Cardanol and Eugenol Sourced Sustainable Non-halogen Flame Retardants for Enhanced Stability of Renewable Polybenzoxazines

摘要

Olefin bonds participate in co-reaction with the benzoxazine functionality of the monomer and is appeared as one of the strategies to affect the crosslink density of a polybenzoxazine network. In general, the double bond incorporation in starting material is usually catalysed by expensive, rare earth metals affecting the sustainability of the reaction. The natural abundance of feedstocks with inherent double bonds, may be a powerful platform for the development of novel greener structures, thus holds inspiring potential and applicability in polymers.

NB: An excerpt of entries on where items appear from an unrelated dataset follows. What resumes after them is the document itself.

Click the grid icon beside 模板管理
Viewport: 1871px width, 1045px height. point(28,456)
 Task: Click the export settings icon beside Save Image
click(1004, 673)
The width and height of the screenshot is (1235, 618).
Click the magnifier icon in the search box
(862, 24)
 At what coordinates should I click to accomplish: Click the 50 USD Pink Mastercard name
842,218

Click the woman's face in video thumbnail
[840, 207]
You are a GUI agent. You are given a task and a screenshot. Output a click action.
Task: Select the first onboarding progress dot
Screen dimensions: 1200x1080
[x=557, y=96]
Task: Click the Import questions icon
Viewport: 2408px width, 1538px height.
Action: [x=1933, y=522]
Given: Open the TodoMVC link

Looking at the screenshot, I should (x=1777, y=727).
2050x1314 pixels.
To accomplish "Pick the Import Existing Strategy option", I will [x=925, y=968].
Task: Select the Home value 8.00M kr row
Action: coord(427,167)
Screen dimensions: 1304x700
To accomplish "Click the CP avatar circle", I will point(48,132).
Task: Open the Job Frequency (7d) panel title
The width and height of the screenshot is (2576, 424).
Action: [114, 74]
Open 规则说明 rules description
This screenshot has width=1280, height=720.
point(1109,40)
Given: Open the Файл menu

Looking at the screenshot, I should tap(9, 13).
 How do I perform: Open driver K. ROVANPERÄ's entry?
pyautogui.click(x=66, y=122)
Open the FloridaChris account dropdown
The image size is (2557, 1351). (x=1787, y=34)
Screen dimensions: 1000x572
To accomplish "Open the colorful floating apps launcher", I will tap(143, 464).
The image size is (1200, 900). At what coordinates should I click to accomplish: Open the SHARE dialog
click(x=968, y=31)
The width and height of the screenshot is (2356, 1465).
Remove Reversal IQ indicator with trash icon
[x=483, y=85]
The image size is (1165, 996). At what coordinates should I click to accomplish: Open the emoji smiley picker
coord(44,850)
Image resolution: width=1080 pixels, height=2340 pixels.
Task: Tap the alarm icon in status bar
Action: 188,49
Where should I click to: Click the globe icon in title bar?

Here, we report the design, synthesis and characterisation of biobased non-halogen flame retardant consisting of naturally occurring phenols, eugenol (E) and cardanol (C). The presence of covalently linked phosphazene (P) core allowed synthesis of hexa-functional flame retardant molecules, abbreviated as EP and CP. The chemical structures of the synthesised EP and CP was confirmed by Fourier transform infrared (FTIR), nuclear magnetic resonance (1H, 13C, 31P NMR) and single crystal XRD (only in the case of EP). Their polymerisation with cardanol sourced tri-oxazine benzoxazine monomer, C-trisapm, was followed by FTIR, NMR and DSC studies. The thermal stability and flame retardant properties of the hybrid phosphazene-benzoxazine copolymers was determined by thermogravimetry analysis (TGA), limiting oxygen index (LOI), vertical burning and smoke density analyses. SEM images of the char residues of the polymers with or without addition of reactive phosphazene molecules confirmed the intumescent flame retarding mechanism. Current work highlights the utility of sustainable origin non-halogen flame retardant (FR) molecules and their utility in polybenzoxazine chemistry.